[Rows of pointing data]

* * *

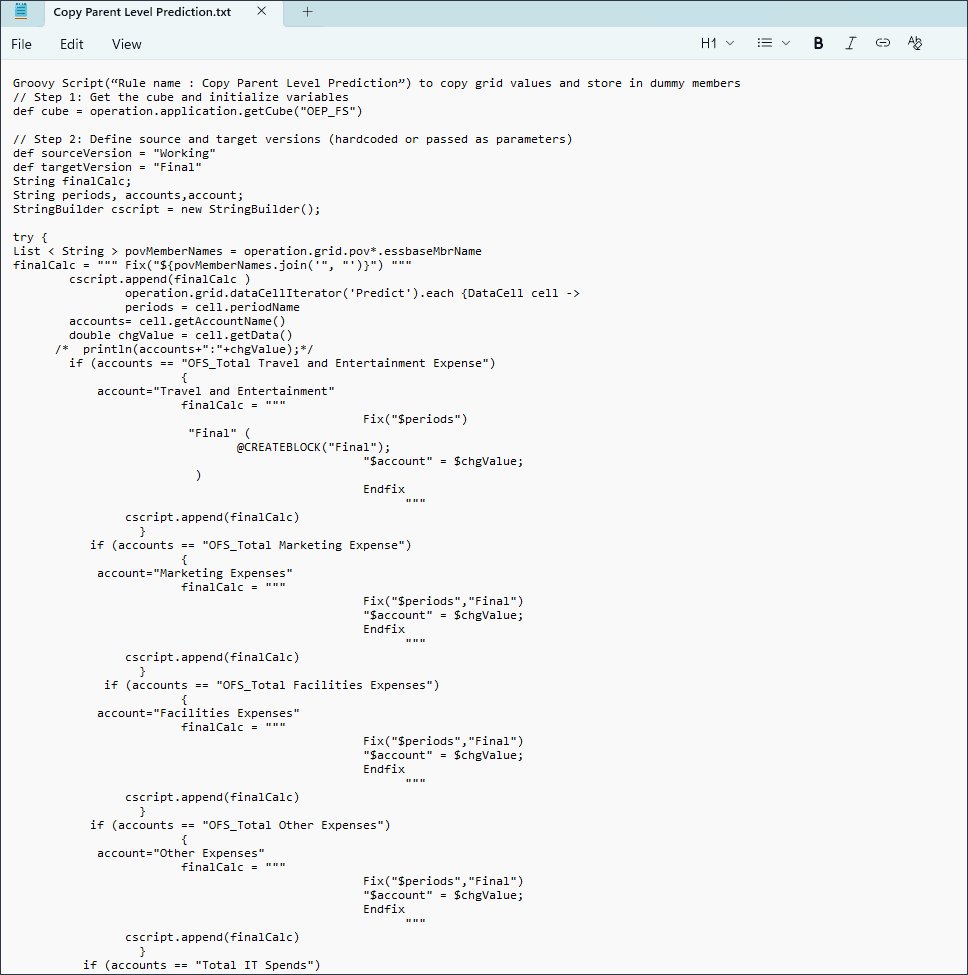Screen dimensions: 968x975
Task: Close the Copy Parent Level Prediction.txt tab
Action: point(262,13)
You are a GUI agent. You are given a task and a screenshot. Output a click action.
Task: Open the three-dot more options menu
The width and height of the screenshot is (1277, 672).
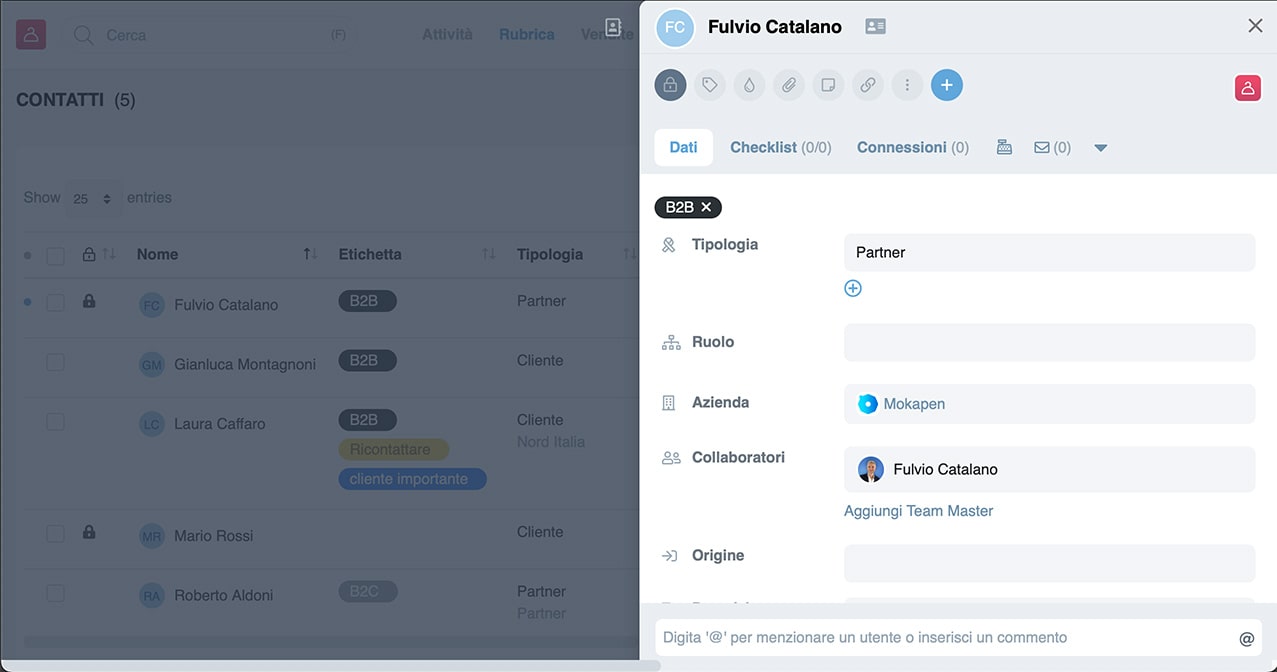coord(907,85)
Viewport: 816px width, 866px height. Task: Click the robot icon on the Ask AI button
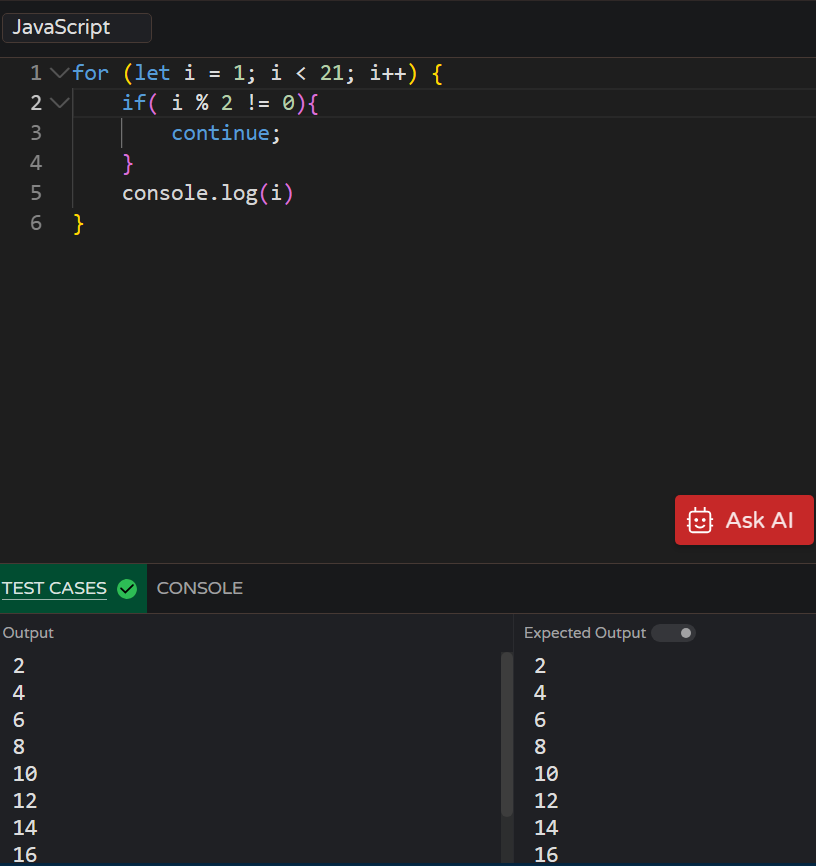700,520

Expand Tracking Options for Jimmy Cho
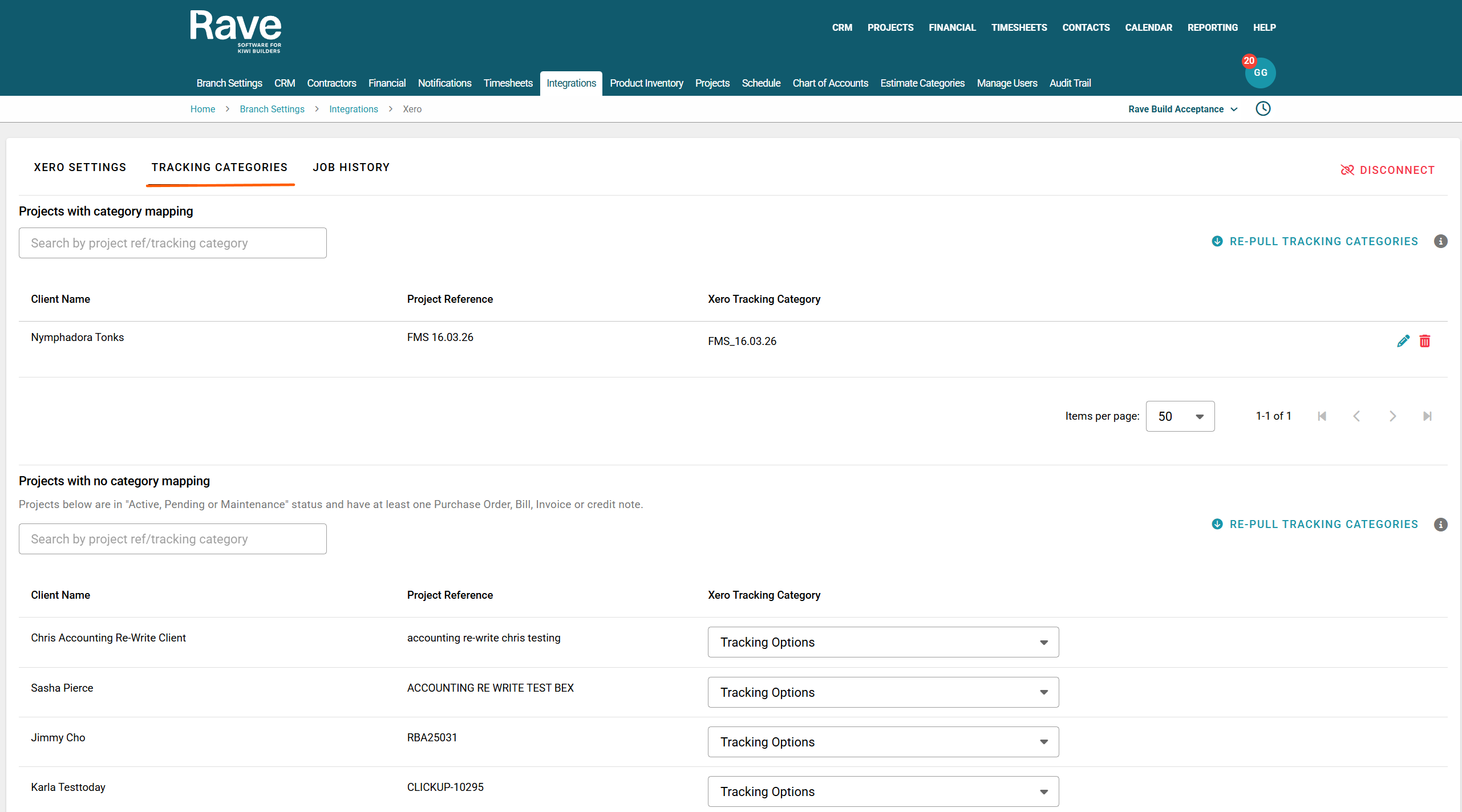pos(882,742)
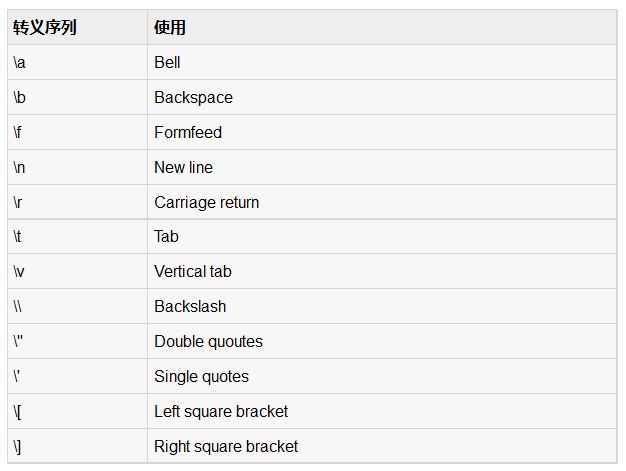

* * *

◆ PROBLEM STATEMENT: Can you retype all of the items above word for word, leaving out the pictures?

◆ WRITTEN SOLUTION:
Screen dimensions: 968x975
Task: Close the Copy Parent Level Prediction.txt tab
Action: point(262,13)
You are a GUI agent. You are given a task and a screenshot. Output a click action.
Task: Open the three-dot more options menu
The width and height of the screenshot is (1277, 672).
coord(907,85)
Viewport: 816px width, 866px height. Task: Click the robot icon on the Ask AI button
700,520

Expand Tracking Options for Jimmy Cho
pos(882,742)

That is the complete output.